Tareas perfectas, aprendizaje incierto en Nuevo León: el nuevo reto de la IA en las aulas mexicanas
La irrupción de la Inteligencia Artificial (IA) en la educación superior mexicana está transformando la manera en que los estudiantes realizan tareas y proyectos. Hoy, un alumno puede generar en segundos un ensayo, resolver un ejercicio o estructurar una presentación. La pregunta que surge es inevitable: ¿cómo comprobar qué aprendió realmente?
De acuerdo con la Encuesta Nacional sobre Usos y Percepciones de la Inteligencia Artificial Generativa en la Educación Superior en México (ENIAG 2025), el 66% de los estudiantes y el 60% de los docentes utilizan IA generativa semanalmente. Sin embargo, apenas el 15% de los alumnos y el 46% de los profesores ha recibido formación formal sobre estas herramientas. El desfase entre uso y capacitación plantea un desafío pedagógico de gran alcance.
En este contexto, EduPraxis Global, encuentro internacional de investigación e innovación educativa, se realizará el próximo 10 de octubre en el Hotel Courtyard by Marriott de la Ciudad de México. Su eje será la conferencia magistral “Alternativas de la IA como parte del reto en la retención del talento”, impartida por especialistas como Claudia Luna García, Zujey Alemán Guadarrama, Azael Rabi Zausa Borja, Víctor Román Segura Cano, Sylvia Schmelkes y Yasunari Cristóbal Muñoz.
“Si podemos generar un ensayo en segundos, evaluar únicamente el resultado final nos dice cada vez menos sobre la comprensión, el razonamiento y las decisiones que tomó el estudiante durante el proceso”, señaló Rocío del Carmen Cuadros, fundadora y directora de EduPraxis Global. Para ella, el reto está en observar cómo el alumno construye un argumento, qué fuentes consulta, cómo verifica información y de qué manera utiliza la IA para llegar a una respuesta.

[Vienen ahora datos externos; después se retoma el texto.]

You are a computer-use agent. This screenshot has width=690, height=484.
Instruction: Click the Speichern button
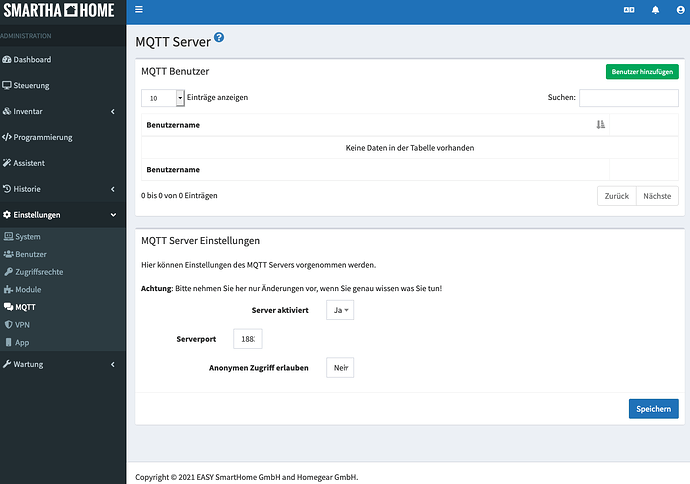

LA DISCUSIÓN NO SE LIMITA A LA CAPITAL DEL PAÍS
En Nuevo León, universidades como el Tecnológico de Monterrey y la UANL han comenzado a explorar el uso de IA en proyectos académicos y en la formación docente. En Monterrey, iniciativas piloto buscan integrar la IA en plataformas de aprendizaje adaptativo, mientras que en Guadalupe y San Pedro se han impulsado talleres de alfabetización digital para profesores.
El objetivo es claro: que la tecnología no sustituya la escritura propia ni el razonamiento crítico, sino que los potencie.
La incorporación de otras tecnologías, como la realidad virtual y aumentada, también abre nuevas posibilidades para mejorar la comprensión y participación en el aula, siempre que exista una estrategia educativa detrás. El reto es avanzar al ritmo de la innovación y formar tanto a estudiantes como a docentes para que las herramientas amplíen las posibilidades de aprender.
“Estamos frente a una gran oportunidad de replantear cómo aprendemos. La tecnología puede hacer muchas cosas por nosotros, pero el verdadero valor educativo está en cómo la utilizamos para despertar curiosidad, profundizar el conocimiento y desarrollar capacidades que acompañarán a los estudiantes más allá del aula”, concluyó Cuadros.